Banro’s troubles come as so-called junior miners access to the bond market is declining. Sales of speculative-grade bonds by Canadian miners peaked in 2012 at $4.9 billion and have been declining ever since, with just $1.74 billion since the start of 2013, according to data compiled by Bloomberg.
“Gold companies have to go out and do riskier stuff to find the next gold ounce,” Wen Li, an analyst at CreditSights Inc., said in a phone interview from New York. Banro’s “a very small company that’s unrated, so it’s a very risky name to begin with. They have one mine and gold prices have come down quite a bit in the last year and a half, so it’s a very risky company.”
Congo has been beset by violent conflict for more than a decade amid political and ethnic divisions.

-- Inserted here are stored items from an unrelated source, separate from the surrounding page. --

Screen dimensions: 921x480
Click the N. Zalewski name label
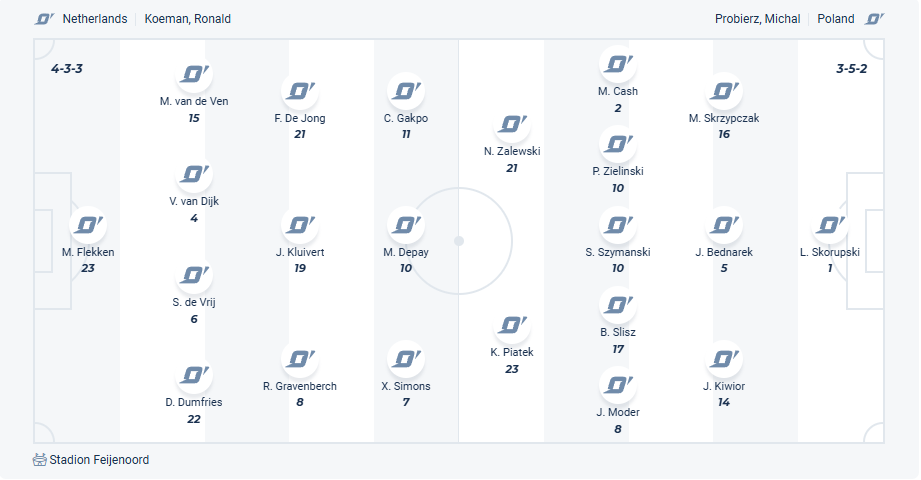[x=512, y=151]
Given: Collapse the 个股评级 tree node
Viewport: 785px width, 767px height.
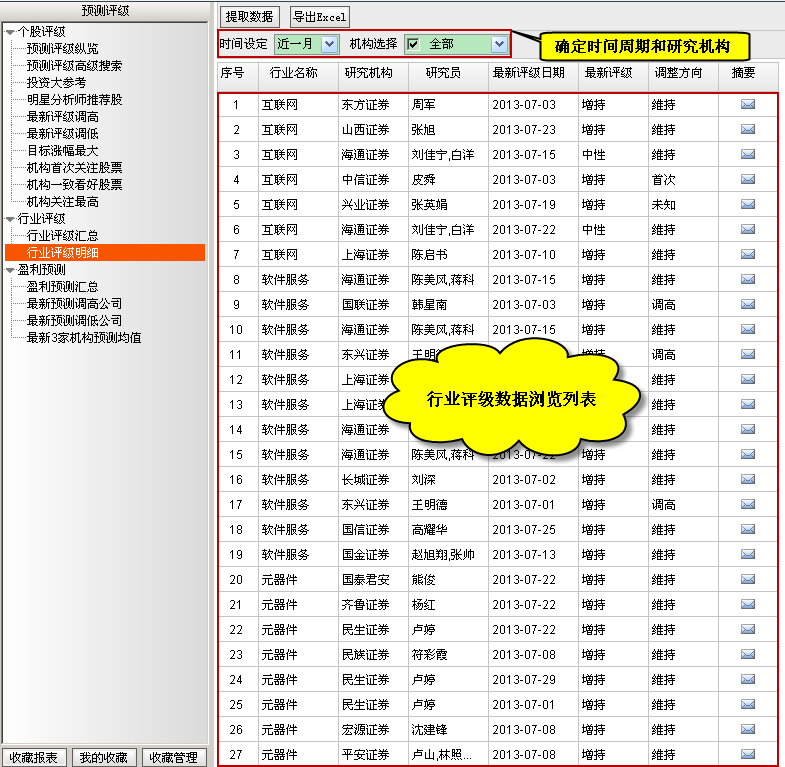Looking at the screenshot, I should click(x=10, y=32).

Banro last month fought a shareholder battle with Toronto-based Liberty Street Capital Corp., which had proposed new directors for the company’s board before its June 27 annual meeting. Liberty cited the “deeply troubling condition” of Banro’s operations and financing.
“Banro has consistently failed to meet its own expectations regarding production rates, capital expenditures and cash flow at both Twangiza and Namoya,” Liberty said in the June 18 statement. The firm said on June 25 it was withdrawing its nominees after learning more about a plan to rectify the situation.
Banro bonds yield more than the highest-yielding miner in Merrill’s U.S. Distressed Index -- coal producer Walter Energy Inc. Banro isn’t tracked by the index.
Loudon Owen, chairman of Liberty Street, did not return a message yesterday seeking comment at his McLean Watson Capital Inc. offices.
While Banro has potential, it needs fresh management, GMP’s Salier said in his report. He couldn’t immediately be reached yesterday for comment.
“Despite our reduced equity valuation, the asset quality remains high so we do expect a new team/structure could unlock that value in the future,” he wrote.
Defaults by Canadian companies are relatively rare, with 16 miners defaulting since 1989, according to Moody’s Investors Service. The default rate for speculative-grade issuers fell each year from 2009 to 2.7 percent in 2012, before climbing to 4.1 percent in 2013, according to Moody’s.
Shares of Banro tumbled 29 percent to 36 Canadian cents in Toronto yesterday, bringing their decline this year to 37 percent.